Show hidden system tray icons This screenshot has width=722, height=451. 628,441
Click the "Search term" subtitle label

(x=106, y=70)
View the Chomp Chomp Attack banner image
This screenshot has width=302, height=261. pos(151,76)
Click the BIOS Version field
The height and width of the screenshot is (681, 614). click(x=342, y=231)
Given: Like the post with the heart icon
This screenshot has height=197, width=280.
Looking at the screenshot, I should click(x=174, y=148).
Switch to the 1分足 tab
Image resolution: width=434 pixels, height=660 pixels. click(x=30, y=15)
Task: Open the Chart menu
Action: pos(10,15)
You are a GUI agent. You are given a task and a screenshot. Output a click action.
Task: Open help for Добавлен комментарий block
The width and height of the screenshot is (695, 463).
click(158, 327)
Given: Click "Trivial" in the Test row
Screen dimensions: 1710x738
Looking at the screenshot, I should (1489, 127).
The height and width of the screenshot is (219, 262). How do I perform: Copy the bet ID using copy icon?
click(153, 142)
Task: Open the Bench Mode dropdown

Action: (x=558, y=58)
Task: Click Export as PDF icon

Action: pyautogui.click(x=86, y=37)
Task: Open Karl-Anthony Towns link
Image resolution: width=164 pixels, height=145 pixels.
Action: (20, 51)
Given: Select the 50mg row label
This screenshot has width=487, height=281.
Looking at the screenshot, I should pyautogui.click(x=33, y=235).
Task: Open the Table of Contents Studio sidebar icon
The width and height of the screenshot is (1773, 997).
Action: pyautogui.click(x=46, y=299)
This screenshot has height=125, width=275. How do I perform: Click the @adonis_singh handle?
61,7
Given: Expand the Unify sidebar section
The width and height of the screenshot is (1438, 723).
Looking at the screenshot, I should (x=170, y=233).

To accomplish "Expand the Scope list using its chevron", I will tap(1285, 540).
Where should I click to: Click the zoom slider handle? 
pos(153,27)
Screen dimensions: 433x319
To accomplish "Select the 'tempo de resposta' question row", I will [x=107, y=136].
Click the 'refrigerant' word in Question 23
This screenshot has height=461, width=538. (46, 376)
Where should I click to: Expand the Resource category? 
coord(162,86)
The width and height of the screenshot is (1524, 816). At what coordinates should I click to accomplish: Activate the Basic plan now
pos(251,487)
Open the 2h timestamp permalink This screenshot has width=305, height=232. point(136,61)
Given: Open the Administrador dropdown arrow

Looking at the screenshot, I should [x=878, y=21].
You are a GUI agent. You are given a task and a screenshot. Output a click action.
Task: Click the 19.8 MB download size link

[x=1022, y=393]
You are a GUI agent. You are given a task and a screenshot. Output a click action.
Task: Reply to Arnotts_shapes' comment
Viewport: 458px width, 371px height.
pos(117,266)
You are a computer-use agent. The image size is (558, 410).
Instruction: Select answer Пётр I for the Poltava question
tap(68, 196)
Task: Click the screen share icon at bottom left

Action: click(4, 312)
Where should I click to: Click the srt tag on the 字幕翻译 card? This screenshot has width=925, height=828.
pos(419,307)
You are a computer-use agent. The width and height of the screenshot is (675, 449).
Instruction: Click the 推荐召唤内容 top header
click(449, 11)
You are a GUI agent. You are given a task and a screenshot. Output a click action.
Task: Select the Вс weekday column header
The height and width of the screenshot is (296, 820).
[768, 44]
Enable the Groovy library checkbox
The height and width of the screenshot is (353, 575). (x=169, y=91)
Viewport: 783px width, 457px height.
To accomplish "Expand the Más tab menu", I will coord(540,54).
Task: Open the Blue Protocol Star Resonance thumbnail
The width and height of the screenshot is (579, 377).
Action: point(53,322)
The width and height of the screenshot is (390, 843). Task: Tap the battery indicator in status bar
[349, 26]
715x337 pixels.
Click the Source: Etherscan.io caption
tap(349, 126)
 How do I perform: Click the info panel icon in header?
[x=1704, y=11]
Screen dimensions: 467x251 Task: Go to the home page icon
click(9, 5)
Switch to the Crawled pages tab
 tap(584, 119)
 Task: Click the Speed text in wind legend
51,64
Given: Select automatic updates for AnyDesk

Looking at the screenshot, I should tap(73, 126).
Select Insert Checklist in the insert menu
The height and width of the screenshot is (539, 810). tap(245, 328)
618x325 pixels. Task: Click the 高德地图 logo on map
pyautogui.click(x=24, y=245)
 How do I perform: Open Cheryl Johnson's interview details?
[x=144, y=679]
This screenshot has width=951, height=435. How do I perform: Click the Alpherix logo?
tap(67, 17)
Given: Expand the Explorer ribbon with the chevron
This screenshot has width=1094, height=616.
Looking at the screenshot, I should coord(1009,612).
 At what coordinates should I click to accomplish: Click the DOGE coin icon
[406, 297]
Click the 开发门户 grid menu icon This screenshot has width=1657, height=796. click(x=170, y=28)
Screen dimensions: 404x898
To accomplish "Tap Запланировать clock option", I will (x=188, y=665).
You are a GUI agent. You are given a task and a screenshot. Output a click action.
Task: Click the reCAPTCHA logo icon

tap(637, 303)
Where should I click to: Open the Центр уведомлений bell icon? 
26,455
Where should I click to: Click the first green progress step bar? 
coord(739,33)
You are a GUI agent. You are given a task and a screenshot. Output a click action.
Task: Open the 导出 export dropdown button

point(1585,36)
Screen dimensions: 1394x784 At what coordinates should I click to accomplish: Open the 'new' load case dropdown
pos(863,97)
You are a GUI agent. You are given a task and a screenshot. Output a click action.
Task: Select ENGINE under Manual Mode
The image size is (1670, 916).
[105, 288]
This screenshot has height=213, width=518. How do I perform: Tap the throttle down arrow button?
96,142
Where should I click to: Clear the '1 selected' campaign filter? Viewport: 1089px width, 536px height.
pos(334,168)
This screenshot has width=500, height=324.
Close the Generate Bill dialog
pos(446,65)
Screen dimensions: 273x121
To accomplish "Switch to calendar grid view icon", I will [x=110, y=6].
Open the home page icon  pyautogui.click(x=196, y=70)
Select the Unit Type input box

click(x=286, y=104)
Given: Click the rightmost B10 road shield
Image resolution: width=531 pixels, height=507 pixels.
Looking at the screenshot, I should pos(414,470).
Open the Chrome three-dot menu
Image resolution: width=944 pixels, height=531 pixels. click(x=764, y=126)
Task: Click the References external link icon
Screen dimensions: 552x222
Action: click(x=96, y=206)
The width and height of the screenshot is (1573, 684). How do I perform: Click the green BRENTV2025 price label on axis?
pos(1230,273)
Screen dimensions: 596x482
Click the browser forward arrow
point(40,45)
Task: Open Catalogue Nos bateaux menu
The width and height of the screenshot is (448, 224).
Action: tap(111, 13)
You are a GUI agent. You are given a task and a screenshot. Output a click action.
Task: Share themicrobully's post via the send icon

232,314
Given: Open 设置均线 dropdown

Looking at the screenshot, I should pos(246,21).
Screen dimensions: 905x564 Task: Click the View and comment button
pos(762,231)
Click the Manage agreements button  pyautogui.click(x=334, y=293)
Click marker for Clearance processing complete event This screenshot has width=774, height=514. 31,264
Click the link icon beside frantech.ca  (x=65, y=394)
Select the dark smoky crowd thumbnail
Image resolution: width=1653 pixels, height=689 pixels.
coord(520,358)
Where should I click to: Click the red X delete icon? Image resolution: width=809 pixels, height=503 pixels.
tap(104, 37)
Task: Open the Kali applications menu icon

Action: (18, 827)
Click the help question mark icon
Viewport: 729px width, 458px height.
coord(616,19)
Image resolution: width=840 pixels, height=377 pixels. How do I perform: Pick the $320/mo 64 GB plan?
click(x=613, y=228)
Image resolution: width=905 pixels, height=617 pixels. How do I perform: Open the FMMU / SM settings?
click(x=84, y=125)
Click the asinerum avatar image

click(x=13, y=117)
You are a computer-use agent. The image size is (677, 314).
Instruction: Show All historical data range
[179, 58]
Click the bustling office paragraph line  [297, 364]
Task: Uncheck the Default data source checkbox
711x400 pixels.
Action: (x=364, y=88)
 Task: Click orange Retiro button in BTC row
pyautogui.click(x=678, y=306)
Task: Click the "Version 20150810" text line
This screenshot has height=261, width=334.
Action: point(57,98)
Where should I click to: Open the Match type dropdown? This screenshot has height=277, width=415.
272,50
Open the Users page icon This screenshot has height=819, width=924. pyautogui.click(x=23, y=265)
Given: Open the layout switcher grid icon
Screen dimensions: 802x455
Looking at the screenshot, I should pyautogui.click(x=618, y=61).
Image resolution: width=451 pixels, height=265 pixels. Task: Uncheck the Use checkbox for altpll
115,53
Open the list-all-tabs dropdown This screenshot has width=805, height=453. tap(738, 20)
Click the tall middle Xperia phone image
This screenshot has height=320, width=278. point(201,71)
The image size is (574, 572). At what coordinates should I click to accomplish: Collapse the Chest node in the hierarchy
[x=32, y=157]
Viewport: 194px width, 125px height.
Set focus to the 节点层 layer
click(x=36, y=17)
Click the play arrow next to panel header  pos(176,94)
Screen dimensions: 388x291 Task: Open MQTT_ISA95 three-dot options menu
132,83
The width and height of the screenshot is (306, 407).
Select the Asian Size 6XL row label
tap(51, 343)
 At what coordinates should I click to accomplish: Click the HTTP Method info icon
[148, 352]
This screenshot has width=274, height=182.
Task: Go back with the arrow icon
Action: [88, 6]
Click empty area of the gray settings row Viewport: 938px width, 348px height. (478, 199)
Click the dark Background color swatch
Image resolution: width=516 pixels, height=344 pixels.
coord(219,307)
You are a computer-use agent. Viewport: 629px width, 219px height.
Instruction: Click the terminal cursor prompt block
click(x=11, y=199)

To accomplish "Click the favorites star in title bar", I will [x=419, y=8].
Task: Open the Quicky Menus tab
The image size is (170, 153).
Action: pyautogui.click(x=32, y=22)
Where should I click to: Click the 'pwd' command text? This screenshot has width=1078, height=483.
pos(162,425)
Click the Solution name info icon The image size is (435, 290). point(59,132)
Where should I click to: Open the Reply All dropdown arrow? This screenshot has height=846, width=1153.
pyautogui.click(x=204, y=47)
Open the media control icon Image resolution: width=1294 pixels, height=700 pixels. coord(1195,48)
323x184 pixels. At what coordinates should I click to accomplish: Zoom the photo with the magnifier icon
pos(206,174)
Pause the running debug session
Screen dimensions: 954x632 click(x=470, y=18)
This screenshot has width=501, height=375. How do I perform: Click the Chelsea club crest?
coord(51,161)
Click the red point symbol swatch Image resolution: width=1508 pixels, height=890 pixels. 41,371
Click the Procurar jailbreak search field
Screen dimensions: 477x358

──────

Put every line of the data above, from the very first line down to the line containing "should pyautogui.click(x=33, y=235).", into a JSON list of strings, one string per line, with both ends included and blank lines left out.

[
  "Show hidden system tray icons This screenshot has width=722, height=451. 628,441",
  "Click the \"Search term\" subtitle label",
  "(x=106, y=70)",
  "View the Chomp Chomp Attack banner image",
  "This screenshot has width=302, height=261. pos(151,76)",
  "Click the BIOS Version field",
  "The height and width of the screenshot is (681, 614). click(x=342, y=231)",
  "Given: Like the post with the heart icon",
  "This screenshot has height=197, width=280.",
  "Looking at the screenshot, I should click(x=174, y=148).",
  "Switch to the 1分足 tab",
  "Image resolution: width=434 pixels, height=660 pixels. click(x=30, y=15)",
  "Task: Open the Chart menu",
  "Action: pos(10,15)",
  "You are a GUI agent. You are given a task and a screenshot. Output a click action.",
  "Task: Open help for Добавлен комментарий block",
  "The width and height of the screenshot is (695, 463).",
  "click(158, 327)",
  "Given: Click \"Trivial\" in the Test row",
  "Screen dimensions: 1710x738",
  "Looking at the screenshot, I should (1489, 127).",
  "The height and width of the screenshot is (219, 262). How do I perform: Copy the bet ID using copy icon?",
  "click(153, 142)",
  "Task: Open the Bench Mode dropdown",
  "Action: (x=558, y=58)",
  "Task: Click Export as PDF icon",
  "Action: pyautogui.click(x=86, y=37)",
  "Task: Open Karl-Anthony Towns link",
  "Image resolution: width=164 pixels, height=145 pixels.",
  "Action: (20, 51)",
  "Given: Select the 50mg row label",
  "This screenshot has width=487, height=281.",
  "Looking at the screenshot, I should pyautogui.click(x=33, y=235)."
]